Yeah, we can do that. I originally avoided this due to it "leaking" whether the TU used these outputs into the module command-lines (since the set of callbacks would differ), but I suspect in practice that doesn't matter since you're unlikely to mix compilations that have and don't have serialized diagnostics. To be 100% sound, it will require adding the existence of the outputs to the module context hash (not the actual path, just whether there was a diag and/or d file at all). I will do the context hash change later if you're okay with it - there's nowhere to feed the extra info into getModuleHash right now, but I was already planning to change the hashing which will make it easier to do. If you think it's critical we could add a parameter to getModuleHash temporarily to handle it.

I liked your idea to make the callback per-output as well.

Updates per review

  • Switched to a per-output callback
  • Removed preserved-args.c test
  • Removed error handling that I no longer have a real use for
  • Only request .d and .diag paths if they were enabled in the original TU
jansvoboda11 accepted this revision.Jul 12 2022, 7:03 AM

LGTM! Thanks.

clang/lib/Tooling/DependencyScanning/ModuleDepCollector.cpp
330–331

This is a bit unfortunate but I don't see a better alternative.

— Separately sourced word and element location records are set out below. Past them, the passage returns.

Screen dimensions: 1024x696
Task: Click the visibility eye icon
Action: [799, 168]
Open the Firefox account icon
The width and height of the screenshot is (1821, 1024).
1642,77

Ideally, we would compute the hash with the .d and .dia paths already filled in. That would ensure the command line we end up reporting to the build system really does have the context hash associated with the module. (We'd need to include every field set in getCanonicalCommandLine() too.) But for the path lookup, we already need some kind of (currently partial) context hash.

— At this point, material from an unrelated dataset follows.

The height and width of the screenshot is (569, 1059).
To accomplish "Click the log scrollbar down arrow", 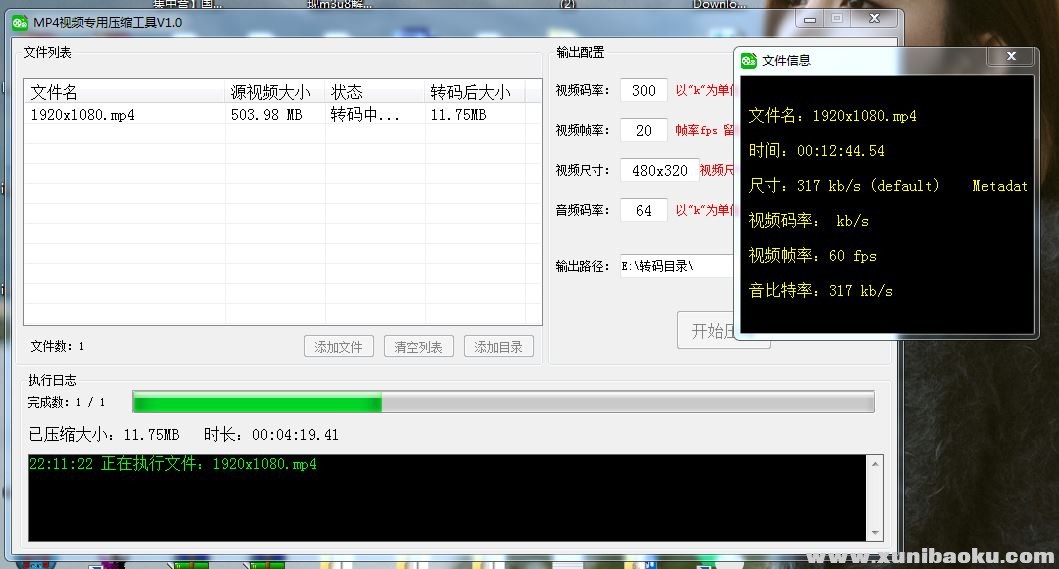I will tap(876, 533).
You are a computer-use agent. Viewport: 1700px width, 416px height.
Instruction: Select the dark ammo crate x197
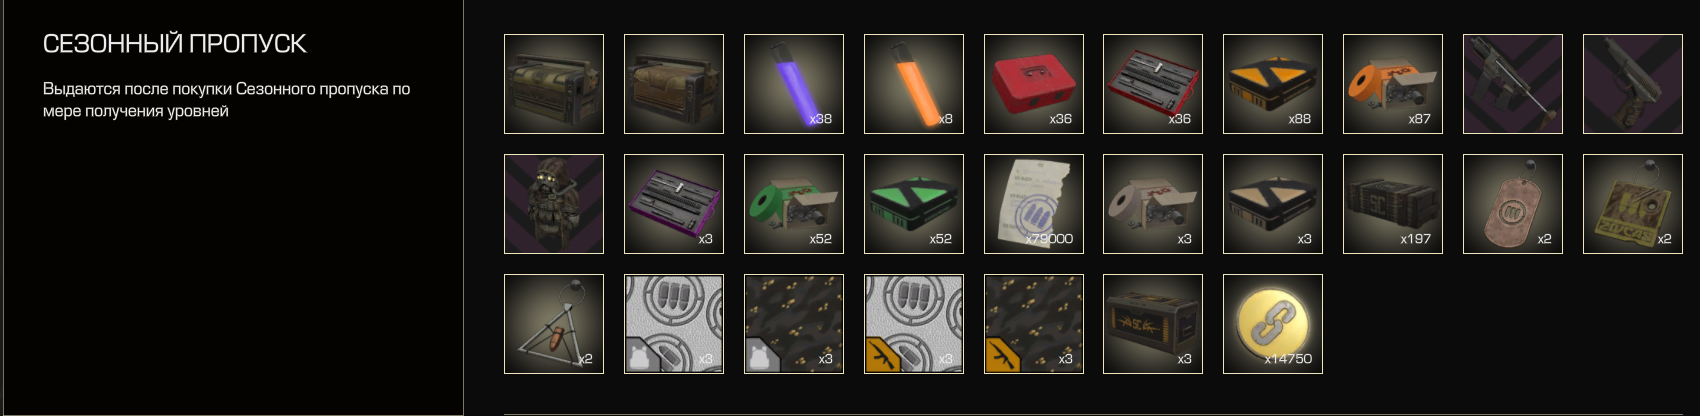pyautogui.click(x=1393, y=204)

This revision is now accepted and ready to land.Jul 12 2022, 7:03 AM
benlangmuir added inline comments.Jul 12 2022, 8:34 AM
clang/lib/Tooling/DependencyScanning/ModuleDepCollector.cpp
330–331

The other things added in getCanonicalCommandLine are currently:

  • module map path - I'm planning to include this in my changes to the context hash since it is significant exactly how the path is spelled. This is already part of the implicit module build's notion of identity.
  • pcm paths - these are sound as long as we always get the same paths returned in the callback during a build (across separate builds it would be fine to change them as long as you're going to rebuild anything whose path changed, and anything downstream of that).